In 2000, he toured across Canada by bicycle, an 8000Km epic that took three months, taking in the Rocky Mountains, the Prairies, Ontario, Quebec, and the Atlantic provinces. In 2008 he kayaked from Toronto, Ontario to Tadoussac, Quebec, a month-long odyssey from the fresh water of Lake Ontario through the St. Lawrence River to the salt water of the Gulf of St. Lawrence. It’s not every day that you leave your front door to paddle with Minke whales.
He’s bicycle toured through Canada’s Gulf Islands, Cape Breton, and Italy and Sicily. He regularly canoes Algonquin Park, kayaks Georgian Bay, and paddles year-round through the Toronto Islands. He also visits Silent Lake provincial park every winter, and spends a few days under the full moon in a snow shrouded forest.
Sean considers The Space Shuttle Project: Last Chance To See, photographing the final four space shuttle launches, to be his greatest adventure yet, but he’s not sure since it involved so much driving.
4. Volunteering
Life is as much about giving as receiving, so Sean devoted almost a full decade to volunteering time and photography to Arrowhead Provincial Park. He and a group of camper friends formed, alternatively, the Squirrel Picklers* and the Arrowhead Volunteer Labour Union, spending a week every October after the park closed doing such tasks as:
- Trail chipping and maintenance
- Building stairs
- Reroofing sheds
- Hanging bat houses
- Clearing areas of forest for future projects
- Decking miles of boardwalk
As lifelong campers, Sean and the members of the SP/AVLU really enjoyed giving something back to the park system that makes Ontario so special.

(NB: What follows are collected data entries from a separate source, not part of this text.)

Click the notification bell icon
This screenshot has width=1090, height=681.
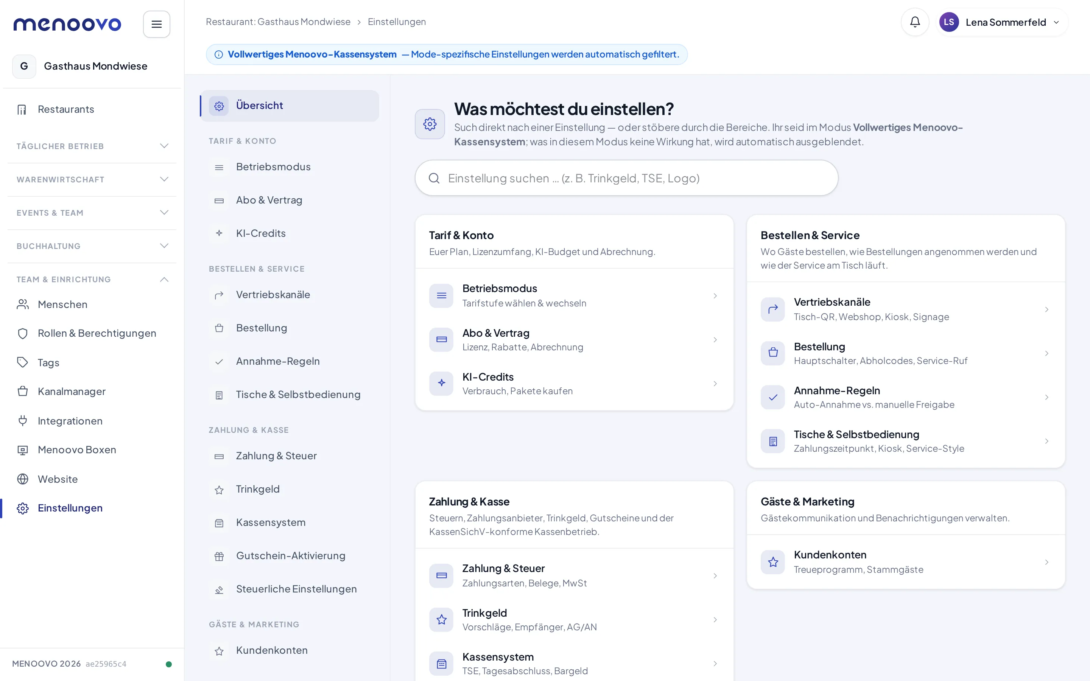pos(915,22)
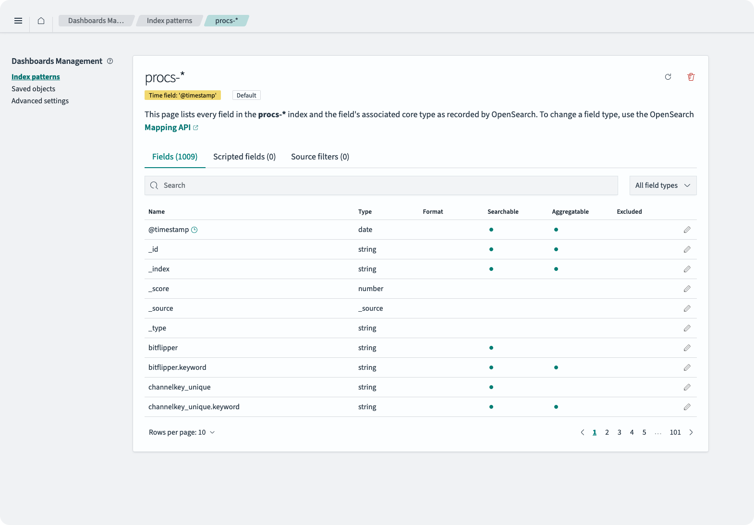This screenshot has height=525, width=754.
Task: Jump to page 101 of fields
Action: tap(675, 432)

* No squirrels were harmed during any SP/AVLU outing.
5. Photography
This is a big one. It’s coming soon!
Sean currently lives on the Toronto Islands, in a house that once had a sweater knitted for it. He still drives his first car, a 1993 Honda Civic, that he considers one of the best cars ever made. He has two cats that he adores to an unhealthy degree, and is currently, among other things, building infrared and underwater wildlife camera systems to photograph the more elusive denizens of Toronto’s wild areas.